Select Committee on Environmental Audit Minutes of Evidence


Examination of Witnesses (Questions 60 - 79)

TUESDAY 4 APRIL 2000

MR STEPHEN TIMMS MP, MR JOHN HALL AND MS HEATHER MASSIE

  60. Could I just raise two things about this fund? Firstly, how much of the estimated £380 million which is going to be raised from this tax is actually going into the Sustainability Fund? Is there any indication of that yet?
  (Mr Timms) We have not put precise figures on that but the 0.1 percentage point reduction in employer national insurance contributions, if I remember rightly, would absorb something like £350 million, so the balance I guess, whatever that eventually turns out to be, would be available to a Sustainability Fund.
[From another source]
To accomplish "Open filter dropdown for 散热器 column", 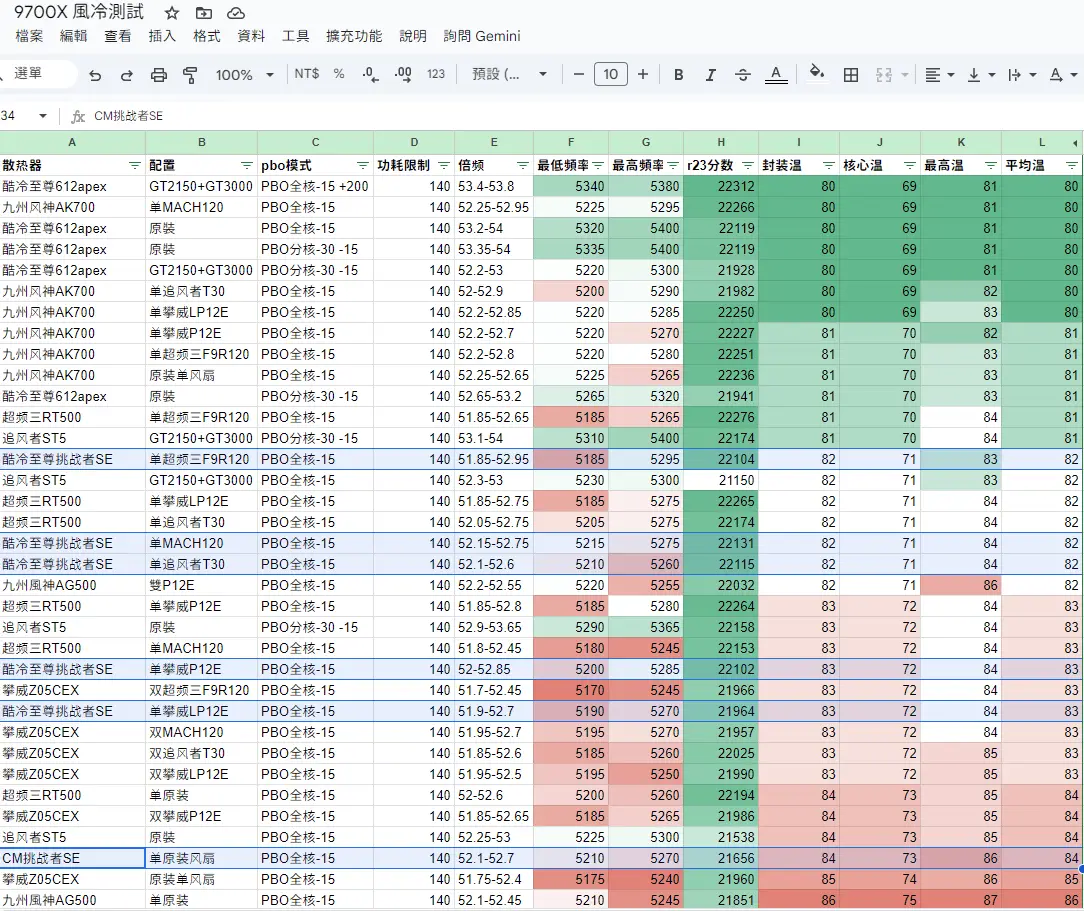I will [x=135, y=165].
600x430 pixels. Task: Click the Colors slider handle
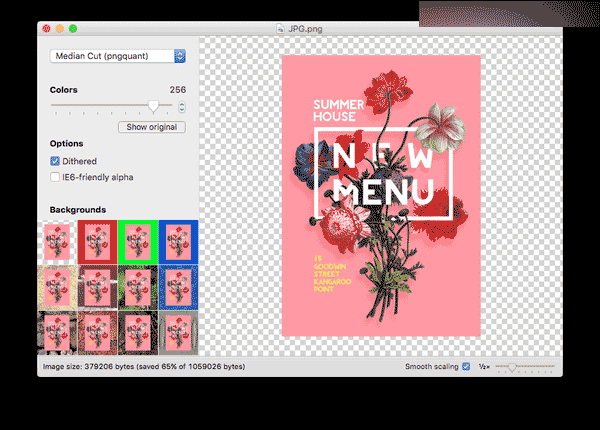(153, 105)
  61. Who will administer that, especially in the light of the hostile reaction by the industry and its apparent splitting off in all directions? Who is going to do the administration of the fund?
  (Mr Timms) As you know, we are going to be legislating for the levy next year and one of the main tasks we have between now and then is to sort out precisely those and other details of how the fund will work, and we want to carry out a full consultation on that point. I hope we will be able to do so on a good and well-tempered basis with all parts of the industry.

Joan Walley

  62. A series of further questions on that subject. Can I ask you, first of all, the purpose of the levy presumably is a reduced demand for aggregates?
  (Mr Timms) It is two-fold. It is, as I said a moment ago, to ensure that the price of aggregates more fully reflects the environmental costs associated with quarrying, and also to encourage use of recycled and waste material. Quite how the market will respond to the improved price signals which are created, we will have to wait to see.

  63. I have one very specific aspect in relation to Mr Grieve's comments just now about the reinstatement of street works. In respect of the consultation that you have just referred to which will be taking place, would it be possible, for example, for you to consider not going further forward with the proposal of a levy in respect of reinstatement of street works until such time as the statutory guidance has been changed to allow for the material used to be no longer primary aggregates but to be recycled aggregates?
  (Mr Timms) I think it would be difficult to have a different rate of levy depending on the use to which aggregates were to be used. We have said we will legislate next year, that the levy would be introduced in 2002, so there is a period of time before it takes effect. My initial view is that it would be difficult to set different rates for the levy depending on how the aggregates were to be used, given that they were being sold in the UK. I am not sure one would know at the point at which the aggregates were sold how they were going to be used.

  64. I wonder whether, therefore, through the Green Ministers' Committee, you might be pursuing this case about how to get the code of practice revised so as to allow and encourage the use of recycled aggregate. It seems to me that unless you change that, you are going to have a contradictory policy which will reflect on the finances of the public policy as well.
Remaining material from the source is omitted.